EXERCISE GOAL: Please turn the records from the line containing "Open the Ver histórico link" through the line containing "Action: pyautogui.click(x=210, y=188)", inclusive, into a Markdown table with two columns, Number and Line. Leave out blank lines.

========================================================================

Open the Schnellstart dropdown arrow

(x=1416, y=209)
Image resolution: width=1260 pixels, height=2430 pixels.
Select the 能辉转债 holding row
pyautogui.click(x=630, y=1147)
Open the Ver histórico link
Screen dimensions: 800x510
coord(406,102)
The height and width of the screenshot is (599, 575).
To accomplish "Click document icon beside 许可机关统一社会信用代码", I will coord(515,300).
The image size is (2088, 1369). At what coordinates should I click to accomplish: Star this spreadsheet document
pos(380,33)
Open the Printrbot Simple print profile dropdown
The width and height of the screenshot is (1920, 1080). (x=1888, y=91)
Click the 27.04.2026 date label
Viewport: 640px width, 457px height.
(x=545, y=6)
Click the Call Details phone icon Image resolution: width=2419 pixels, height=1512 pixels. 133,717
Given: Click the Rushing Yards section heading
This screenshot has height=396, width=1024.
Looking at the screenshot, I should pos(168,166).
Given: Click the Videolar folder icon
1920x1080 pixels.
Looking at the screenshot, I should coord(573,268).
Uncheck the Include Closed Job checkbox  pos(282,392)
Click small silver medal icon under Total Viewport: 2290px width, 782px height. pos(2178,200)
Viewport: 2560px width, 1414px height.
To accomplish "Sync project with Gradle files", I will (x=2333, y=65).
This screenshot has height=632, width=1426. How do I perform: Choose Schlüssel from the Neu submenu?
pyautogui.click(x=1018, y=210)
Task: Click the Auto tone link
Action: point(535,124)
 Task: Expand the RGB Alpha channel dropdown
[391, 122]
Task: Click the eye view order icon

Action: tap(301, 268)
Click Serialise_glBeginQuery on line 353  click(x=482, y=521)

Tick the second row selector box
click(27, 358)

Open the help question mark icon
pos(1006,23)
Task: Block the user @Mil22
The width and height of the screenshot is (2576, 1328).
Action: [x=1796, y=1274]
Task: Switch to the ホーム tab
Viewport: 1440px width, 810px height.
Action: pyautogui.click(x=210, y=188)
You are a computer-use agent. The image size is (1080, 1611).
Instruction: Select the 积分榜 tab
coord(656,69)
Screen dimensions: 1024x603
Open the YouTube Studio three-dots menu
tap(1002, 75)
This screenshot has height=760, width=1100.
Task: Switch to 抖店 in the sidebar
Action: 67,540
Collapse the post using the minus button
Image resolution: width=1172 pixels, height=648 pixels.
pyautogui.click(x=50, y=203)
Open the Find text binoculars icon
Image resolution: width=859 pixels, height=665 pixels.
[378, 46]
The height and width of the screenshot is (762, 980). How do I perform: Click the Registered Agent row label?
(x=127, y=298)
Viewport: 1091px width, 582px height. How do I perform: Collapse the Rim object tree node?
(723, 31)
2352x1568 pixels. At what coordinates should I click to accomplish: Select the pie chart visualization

========================================================================

FULL SOLUTION:
| Number | Line |
|---|---|
| 1 | Open the Ver histórico link |
| 2 | Screen dimensions: 800x510 |
| 3 | coord(406,102) |
| 4 | The height and width of the screenshot is (599, 575). |
| 5 | To accomplish "Click document icon beside 许可机关统一社会信用代码", I will coord(515,300). |
| 6 | The image size is (2088, 1369). At what coordinates should I click to accomplish: Star this spreadsheet document |
| 7 | pos(380,33) |
| 8 | Open the Printrbot Simple print profile dropdown |
| 9 | The width and height of the screenshot is (1920, 1080). (x=1888, y=91) |
| 10 | Click the 27.04.2026 date label |
| 11 | Viewport: 640px width, 457px height. |
| 12 | (x=545, y=6) |
| 13 | Click the Call Details phone icon Image resolution: width=2419 pixels, height=1512 pixels. 133,717 |
| 14 | Given: Click the Rushing Yards section heading |
| 15 | This screenshot has height=396, width=1024. |
| 16 | Looking at the screenshot, I should pos(168,166). |
| 17 | Given: Click the Videolar folder icon |
| 18 | 1920x1080 pixels. |
| 19 | Looking at the screenshot, I should coord(573,268). |
| 20 | Uncheck the Include Closed Job checkbox  pos(282,392) |
| 21 | Click small silver medal icon under Total Viewport: 2290px width, 782px height. pos(2178,200) |
| 22 | Viewport: 2560px width, 1414px height. |
| 23 | To accomplish "Sync project with Gradle files", I will (x=2333, y=65). |
| 24 | This screenshot has height=632, width=1426. How do I perform: Choose Schlüssel from the Neu submenu? |
| 25 | pyautogui.click(x=1018, y=210) |
| 26 | Task: Click the Auto tone link |
| 27 | Action: point(535,124) |
| 28 |  Task: Expand the RGB Alpha channel dropdown |
| 29 | [391, 122] |
| 30 | Task: Click the eye view order icon |
| 31 | Action: tap(301, 268) |
| 32 | Click Serialise_glBeginQuery on line 353  click(x=482, y=521) |
| 33 | Tick the second row selector box |
| 34 | click(27, 358) |
| 35 | Open the help question mark icon |
| 36 | pos(1006,23) |
| 37 | Task: Block the user @Mil22 |
| 38 | The width and height of the screenshot is (2576, 1328). |
| 39 | Action: [x=1796, y=1274] |
| 40 | Task: Switch to the ホーム tab |
| 41 | Viewport: 1440px width, 810px height. |
| 42 | Action: pyautogui.click(x=210, y=188) |